Scientific classification
- Kingdom: Animalia
- Phylum: Chordata
- Class: Amphibia
- Order: Anura
- Family: Rhacophoridae
- Genus: Pseudophilautus
- Species: P. alto
- Binomial name: Pseudophilautus alto (Manamendra-Arachchi & Pethiyagoda, 2004)
- Synonyms: Philautus alto Manamendra-Arachchi & Pethiyagoda, 2004

= Pseudophilautus alto =

- Authority: (Manamendra-Arachchi & Pethiyagoda, 2004)
- Conservation status: EN
- Synonyms: Philautus alto Manamendra-Arachchi & Pethiyagoda, 2004

Species of amphibian

Pseudophilautus alto (common name: Horton Plains shrub frog) is a species of frogs in the family Rhacophoridae.
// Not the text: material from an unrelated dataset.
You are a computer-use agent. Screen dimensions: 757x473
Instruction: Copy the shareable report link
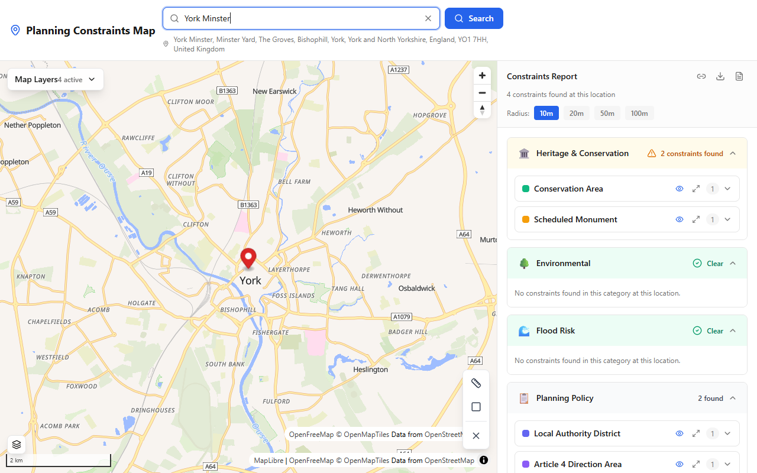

It is endemic to the Central Highlands of Sri Lanka and known from the Horton Plains and Pattipola.

Natural habitat of Pseudophilautus alto is tropical montane forest, but they can also be found in forest edge bordering tea plantations and anthropogenic habitats. They are typically found shrubs less than 0.3–2 metres above ground.

Pseudophilautus alto is threatened by habitat loss. It occurs within the Horton Plains National Park.